Piscotty discusses 'perpetual cycle of hurt'

March 10th, 2020

MESA, Ariz. -- stands around the cage with a bat in hand during most batting practices at Hohokam Stadium. But all he can do for now is take in the sounds of the crack of the bat and observe his teammates.

As the A’s gear up for a 2020 campaign in which they intend to improve upon back-to-back 97-win seasons, they do so knowing that mission will likely begin without Piscotty, who entered Tuesday's 4-2 loss to the Royals yet to see any action this spring. With Opening Day just over two weeks away, Piscotty remains shut down from all baseball activity with an oblique/rib cage injury.

“I’m working through this oblique. It’s a tough baseball injury, that’s for sure,” Piscotty said. "I feel healthy, but I have to be patient.”

Patience can be tough to practice when it’s going on eight months. Since a right knee sprain on a slide in Anaheim on June 30, Piscotty has spent more time in the trainers’ room than the field. He returned Aug. 3 but never felt completely healed from the sprain, then he sustained a right ankle sprain just three weeks later and missed all but one game the rest of the way.

In all, Piscotty was limited to 93 games and slashed .249/.309/.412 with 13 home runs and 44 RBIs.

“I feel like I’m in an eight-month perpetual cycle of hurt, and it’s very frustrating,” Piscotty said. “But I’m trying to keep a positive attitude and keep working.”

Piscotty tried to ramp up the activity shortly after Cactus League play began Feb. 22, but he said the oblique “did not respond” the way he had hoped, leading to the indefinite shutdown. There’s no timetable for when he might start back up with baseball activities, but the bright side for the outfielder is that the injury is happening now instead of during the season.

“I am glad it’s happening now and not for what hopefully will be a long postseason run,” Piscotty said. “It’s a tough one. My mind is spinning on how I’m feeling, and I’m just trying to trust in our trainers and doctors. They’ll give me the green light when it’s time.”

A’s manager Bob Melvin agreed with the right fielder’s view, adding that the proper time to heal will hopefully get Piscotty's production back to what he showed in 2018, when he clubbed 27 home runs and had 88 RBIs in 155 games.
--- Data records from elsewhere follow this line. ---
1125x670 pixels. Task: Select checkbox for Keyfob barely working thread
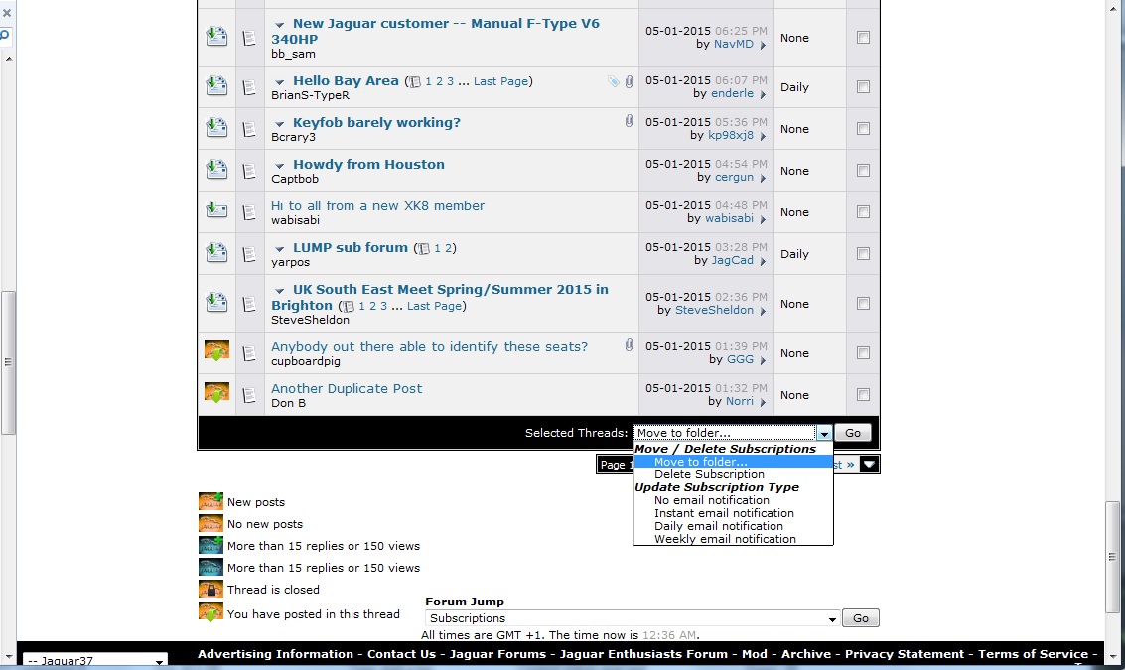[x=863, y=129]
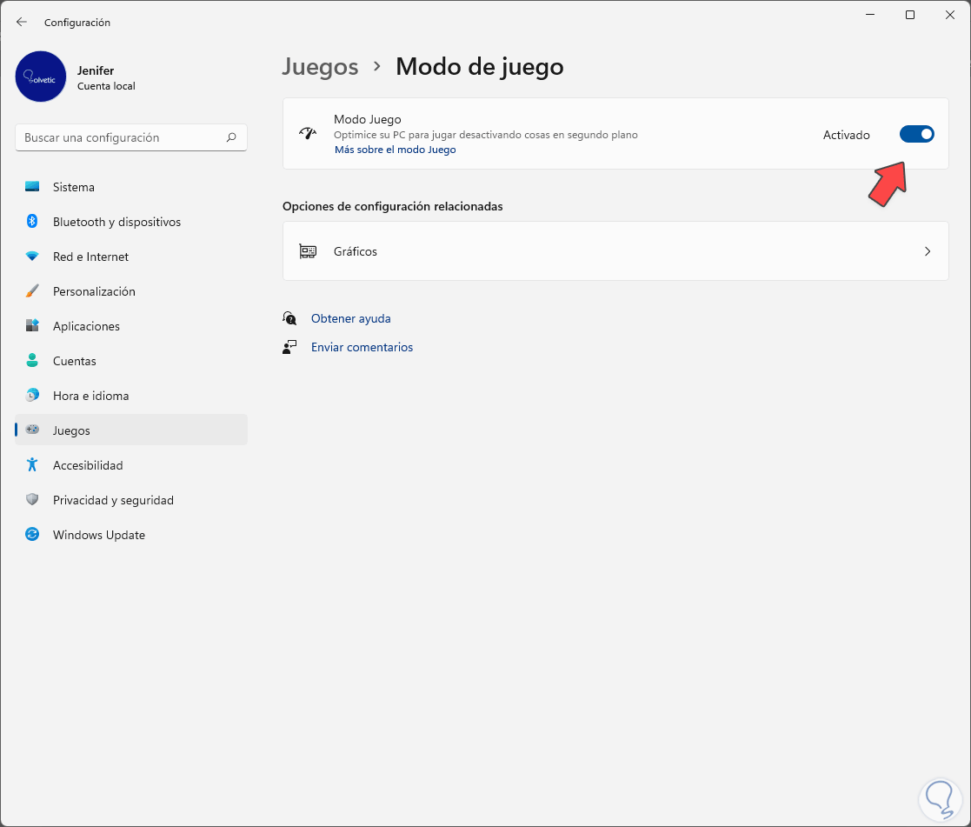The width and height of the screenshot is (971, 827).
Task: Click the Hora e idioma clock icon
Action: click(32, 396)

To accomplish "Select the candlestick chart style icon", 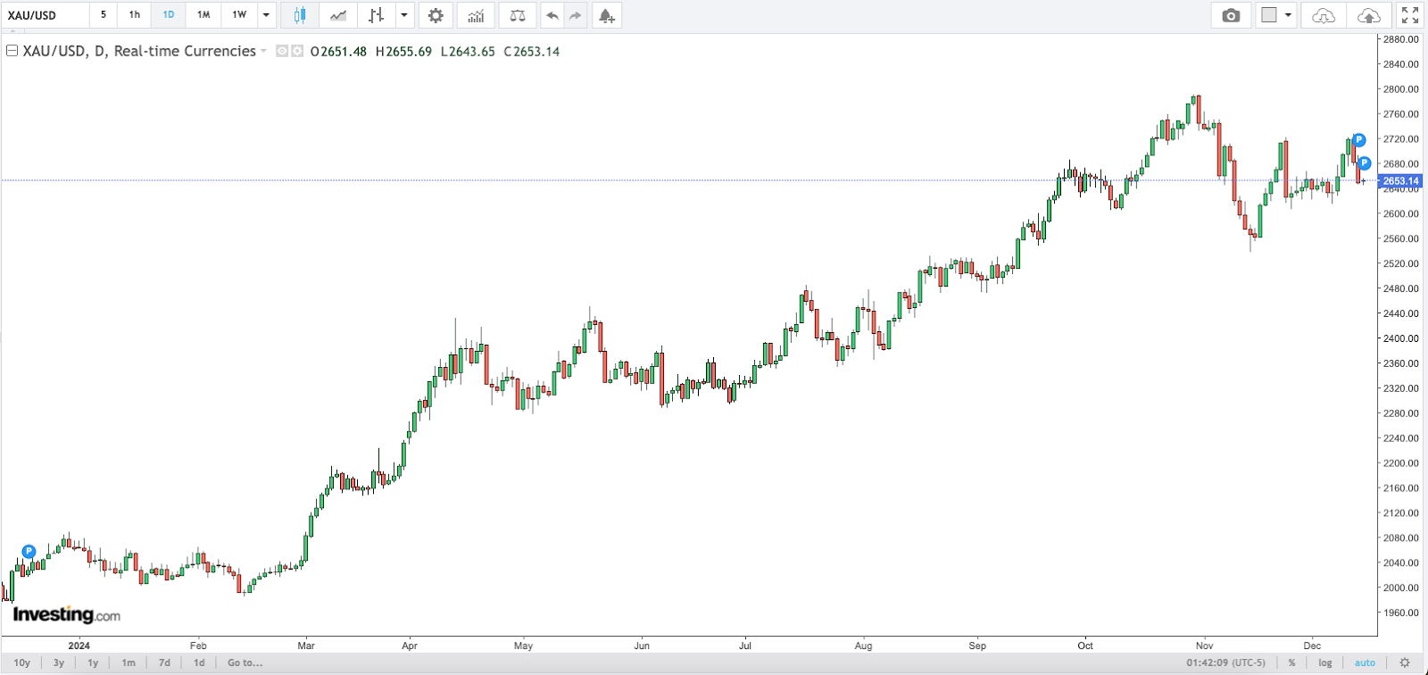I will tap(300, 15).
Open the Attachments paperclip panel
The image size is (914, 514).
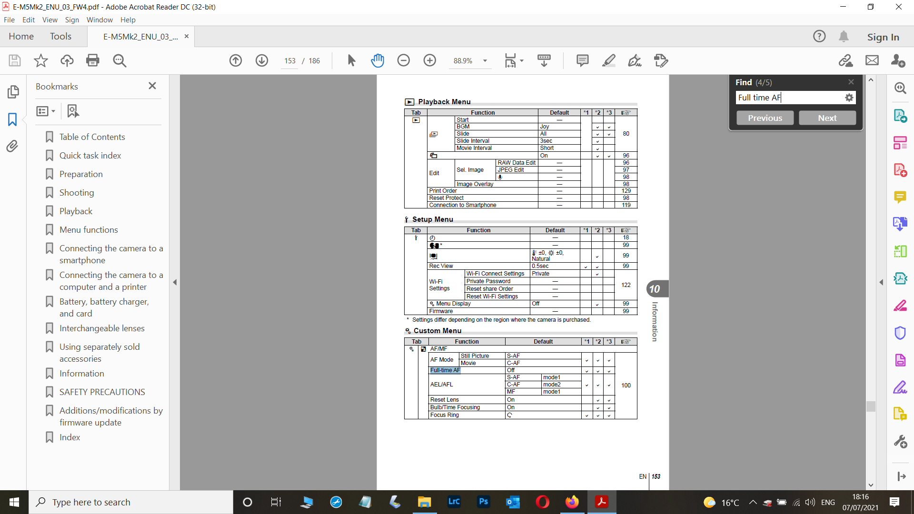pyautogui.click(x=13, y=146)
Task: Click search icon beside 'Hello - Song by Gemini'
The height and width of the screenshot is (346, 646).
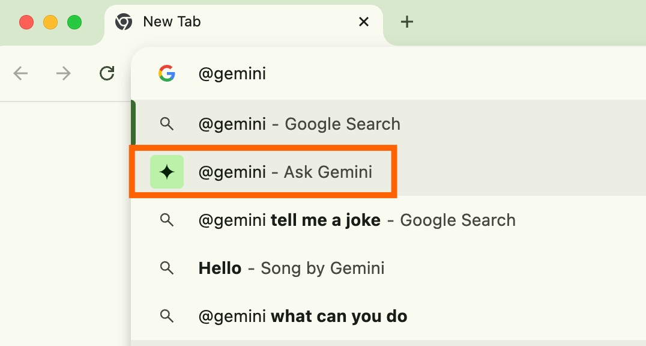Action: [167, 268]
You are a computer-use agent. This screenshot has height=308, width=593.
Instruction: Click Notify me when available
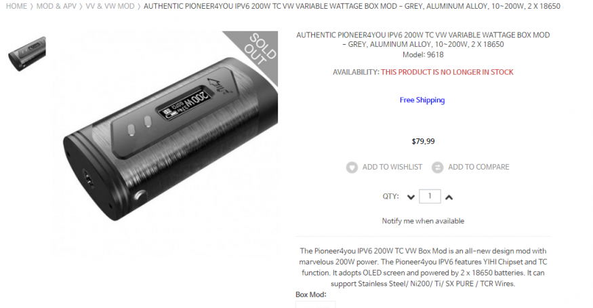pyautogui.click(x=423, y=221)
“I would say the silver lining is it’s happening now and not in April or May,” Melvin said. “He’s doing the best he can to rehab and get himself ready to play. Hopefully, we’re past some of those injuries once he gets back on the field.”

Piscotty’s absence to begin the season could be softened by the A's strong outfield depth. Mark Canha, who posted career highs in games played (126), runs scored (80), hits (112, matching 2015), home runs (26), batting average (.273) and OPS (.913) last season, is the leading candidate to get the bulk of playing time in right field.